Across all loci tested here, positive selection was found to be a more likely explanation for the observed diversity than neutrality, even comparing models M7 and M8 which are considered to be relatively robust to recombination (Anisimova et al. 2003). The strength of the signal was weakest at DQA2 (M2a and M8 p = 0.027), which is no longer significant after applying Bonferroni correction. Positively selected sites were also identified at all loci. Multiple PSS algorithms were tested due to their differing abilities to detect PSS under various selection scenarios, and as predicted, sites were not consistently detected by the three methodologies. The greatest variability was found at DQA and DQB (Fig. 2), which was not resolved by analysing the duplicated loci separately (Supplementary Fig. 4). This may be due to the complex nature of selection acting on the MHC, which could vary in space or time according to the parasite communities a population is exposed to, and therefore, different antigen-binding sites could be expected to experience different levels of continuous or episodic positive selection which are best detected using different algorithms. Recombination is unlikely to have a strong effect on PSS analyses (Anisimova et al. 2003). Nevertheless, there was a high level of congruence between PSS and antigen-binding sites in human homologues. This strongly suggests that there is a strong signal of positive selection within ovine MHC class IIa exon 2 loci, which is known to contain the antigen binding sites.

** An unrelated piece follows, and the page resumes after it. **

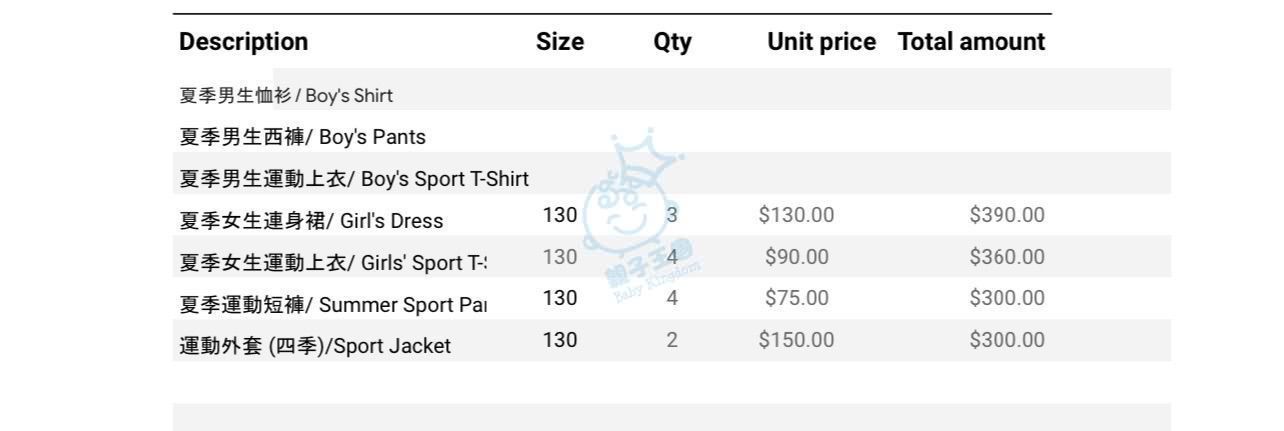
Task: Click the Description column header
Action: pyautogui.click(x=243, y=42)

Whilst the DRB1 locus remains the most polymorphic ovine MHC class II locus (106 DRB1 alleles, compared to 27 DQA and 34 DQB alleles), by characterising the haplotypes within the Soay sheep, we are able to identify extensive variation at each of the DQ loci. The limited number of known alleles at the DQ loci compared to DRB1 is due to the development of effective locus-specific primers for DRB1 (Ballingall and Tassi 2010), whilst genotyping DQ allelic diversity has proved more challenging due to gene duplication and haplotype diversity. In contrast to the ovine DR molecule which is formed from the highly polymorphic DRB1 and the relatively non-polymorphic DRA (Ballingall et al. 2010), at least two ovine DQ molecules are formed from combinations of the polymorphic and duplicated DQA and DQB loci (Scott et al. 1987; Wright and Ballingall 1994; Ballingall et al. 2015, 2018b). Additionally, diversity within the DQ molecules may be achieved by combining the products of two DQA loci with two DQB loci, although not all combinations were able to produce detectable MHC class II molecules on the surface of transfected cells (Ballingall et al. 2018b). The allelic diversity observed at the ovine DQ loci suggests that it is likely to be important in immune recognition of pathogens and the loci subject to corresponding selection pressures. Without haplotype characterisation, the full complement of MHC class IIa variation cannot be detected, which may limit the ability of subsequent evolutionary analyses to detect relationships between genotypes, phenotypes and fitness and therefore elucidate the evolutionarly mechanisms maintaining the high levels of diversity observed at the ovine MHC class IIa region.

Eight MHC class IIa haplotypes have been identified in the Soay sheep population through characterisation of allelic diversity at the DRB1, DQA and DQB genes. Additionally, PSS were identified at all three gene regions, which are likely to be involved in antigen-binding given their correspondence to antigen-binding sites in human and murine homologues. The diversity observed within the Soay sheep population is reduced compared to studies of domestic sheep (Ali et al. 2016; Koutsogiannouli et al. 2016), and, using this in-depth knowledge of the MHC class IIa haplotype diversity within the Soay sheep population, it should now be possible to develop a rapid SNP-based genotyping system in order to generate large-scale population data across the more than 30-year study of Soay sheep on St. Kilda. This would greatly facilitate analyses of evolutionary processes underlying the maintenance of the variation in the MHC class IIa region.